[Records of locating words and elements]
** START **
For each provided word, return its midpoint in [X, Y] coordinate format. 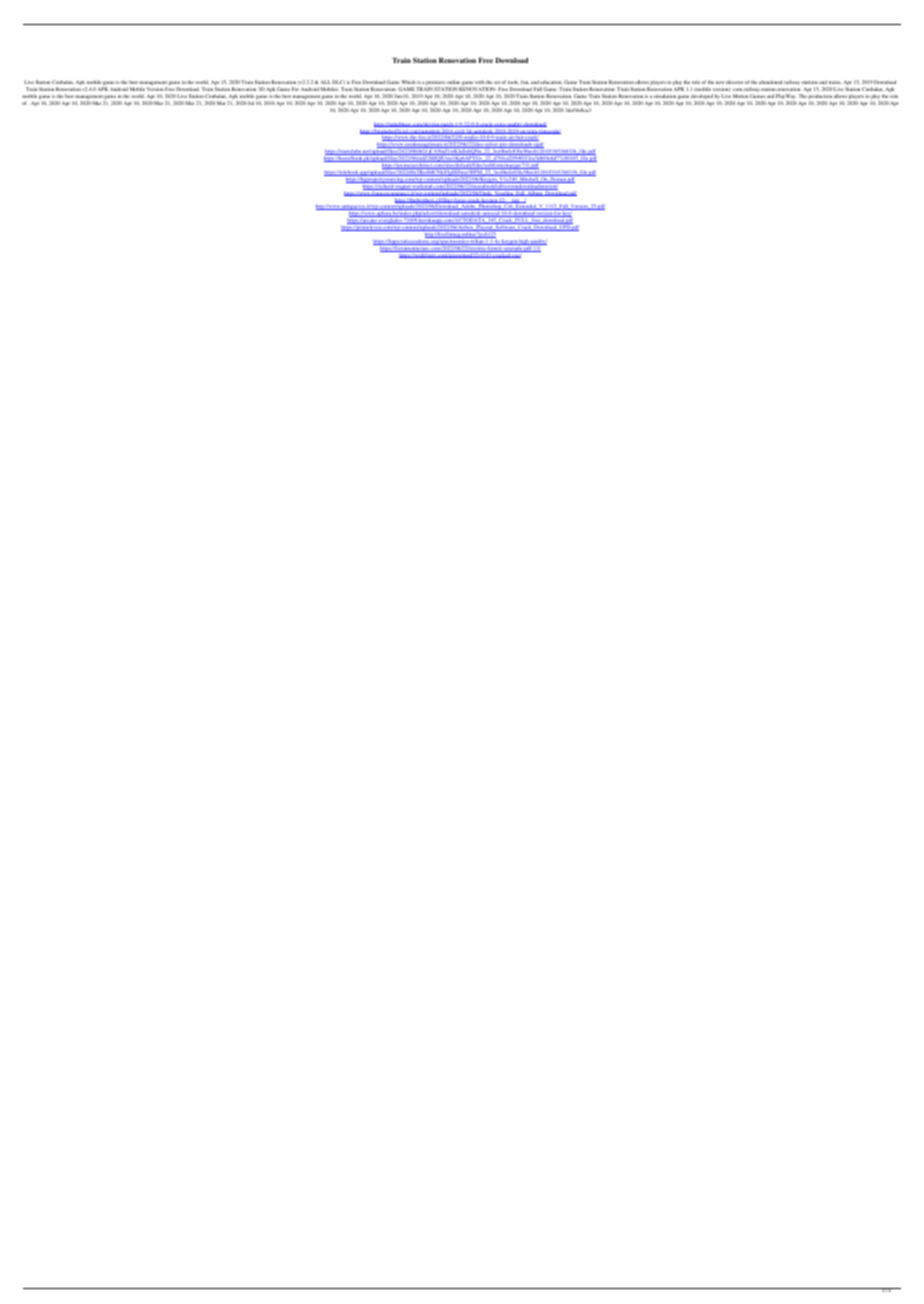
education [551, 82]
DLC [338, 82]
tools [513, 82]
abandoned [770, 82]
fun [525, 82]
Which [408, 82]
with [480, 82]
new [720, 82]
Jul [251, 103]
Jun [398, 96]
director [734, 82]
** END **
What is asked.
Copy every line of the records above word for word, leaving the pictures out.

Solution below.
For each provided word, return its midpoint in [X, Y] coordinate format. 
education [551, 82]
DLC [338, 82]
tools [513, 82]
abandoned [770, 82]
fun [525, 82]
Which [408, 82]
with [480, 82]
new [720, 82]
Jul [251, 103]
Jun [398, 96]
director [734, 82]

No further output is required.